Recorded data:
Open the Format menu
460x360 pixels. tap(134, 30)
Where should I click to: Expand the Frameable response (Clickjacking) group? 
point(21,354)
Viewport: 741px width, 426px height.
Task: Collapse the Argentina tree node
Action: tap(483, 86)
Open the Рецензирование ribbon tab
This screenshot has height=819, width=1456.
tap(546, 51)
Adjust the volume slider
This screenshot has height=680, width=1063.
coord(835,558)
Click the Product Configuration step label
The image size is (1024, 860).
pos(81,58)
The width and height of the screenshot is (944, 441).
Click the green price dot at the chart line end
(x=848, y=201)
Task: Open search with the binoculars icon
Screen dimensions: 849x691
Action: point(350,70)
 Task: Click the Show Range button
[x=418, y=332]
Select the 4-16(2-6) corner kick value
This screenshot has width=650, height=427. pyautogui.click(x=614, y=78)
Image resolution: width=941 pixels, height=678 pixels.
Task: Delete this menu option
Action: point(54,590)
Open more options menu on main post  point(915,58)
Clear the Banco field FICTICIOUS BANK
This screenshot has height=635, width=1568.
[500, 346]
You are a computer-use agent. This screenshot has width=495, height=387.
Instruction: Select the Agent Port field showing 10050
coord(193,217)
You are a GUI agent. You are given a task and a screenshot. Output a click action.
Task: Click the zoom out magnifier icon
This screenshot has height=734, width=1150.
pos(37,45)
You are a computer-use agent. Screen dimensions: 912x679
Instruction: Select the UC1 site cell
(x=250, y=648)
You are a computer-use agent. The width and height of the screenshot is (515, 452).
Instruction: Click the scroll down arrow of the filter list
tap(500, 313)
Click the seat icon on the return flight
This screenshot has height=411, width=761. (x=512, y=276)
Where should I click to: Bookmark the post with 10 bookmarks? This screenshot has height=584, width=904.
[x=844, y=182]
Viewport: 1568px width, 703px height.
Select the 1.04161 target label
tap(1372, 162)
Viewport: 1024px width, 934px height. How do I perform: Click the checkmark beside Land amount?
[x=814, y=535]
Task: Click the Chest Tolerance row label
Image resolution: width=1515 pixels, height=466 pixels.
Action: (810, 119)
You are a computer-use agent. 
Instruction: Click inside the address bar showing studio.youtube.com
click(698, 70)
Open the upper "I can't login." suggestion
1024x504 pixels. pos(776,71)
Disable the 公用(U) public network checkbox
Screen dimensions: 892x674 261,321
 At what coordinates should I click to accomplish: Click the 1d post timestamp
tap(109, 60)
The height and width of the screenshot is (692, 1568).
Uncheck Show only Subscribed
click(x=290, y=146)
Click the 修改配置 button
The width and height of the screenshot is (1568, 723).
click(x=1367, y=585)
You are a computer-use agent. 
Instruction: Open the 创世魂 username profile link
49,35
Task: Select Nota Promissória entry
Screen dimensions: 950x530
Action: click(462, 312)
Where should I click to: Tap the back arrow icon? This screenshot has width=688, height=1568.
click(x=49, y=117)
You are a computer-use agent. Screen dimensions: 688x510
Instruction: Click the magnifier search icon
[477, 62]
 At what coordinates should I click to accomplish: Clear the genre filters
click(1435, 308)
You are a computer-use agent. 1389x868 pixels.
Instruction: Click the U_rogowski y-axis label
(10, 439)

Written instruction: Please copy out everything in the listing from the start down to the line containing "(x=250, y=648)", with both ends included, reproducing each line exactly.

Task solution:
Open the Format menu
460x360 pixels. tap(134, 30)
Where should I click to: Expand the Frameable response (Clickjacking) group? 
point(21,354)
Viewport: 741px width, 426px height.
Task: Collapse the Argentina tree node
Action: tap(483, 86)
Open the Рецензирование ribbon tab
This screenshot has height=819, width=1456.
tap(546, 51)
Adjust the volume slider
This screenshot has height=680, width=1063.
coord(835,558)
Click the Product Configuration step label
The image size is (1024, 860).
pos(81,58)
The width and height of the screenshot is (944, 441).
Click the green price dot at the chart line end
(x=848, y=201)
Task: Open search with the binoculars icon
Screen dimensions: 849x691
Action: point(350,70)
 Task: Click the Show Range button
[x=418, y=332]
Select the 4-16(2-6) corner kick value
This screenshot has width=650, height=427. pyautogui.click(x=614, y=78)
Image resolution: width=941 pixels, height=678 pixels.
Task: Delete this menu option
Action: point(54,590)
Open more options menu on main post  point(915,58)
Clear the Banco field FICTICIOUS BANK
This screenshot has height=635, width=1568.
[500, 346]
You are a computer-use agent. This screenshot has width=495, height=387.
Instruction: Select the Agent Port field showing 10050
coord(193,217)
You are a GUI agent. You are given a task and a screenshot. Output a click action.
Task: Click the zoom out magnifier icon
This screenshot has height=734, width=1150.
pos(37,45)
You are a computer-use agent. Screen dimensions: 912x679
Instruction: Select the UC1 site cell
(x=250, y=648)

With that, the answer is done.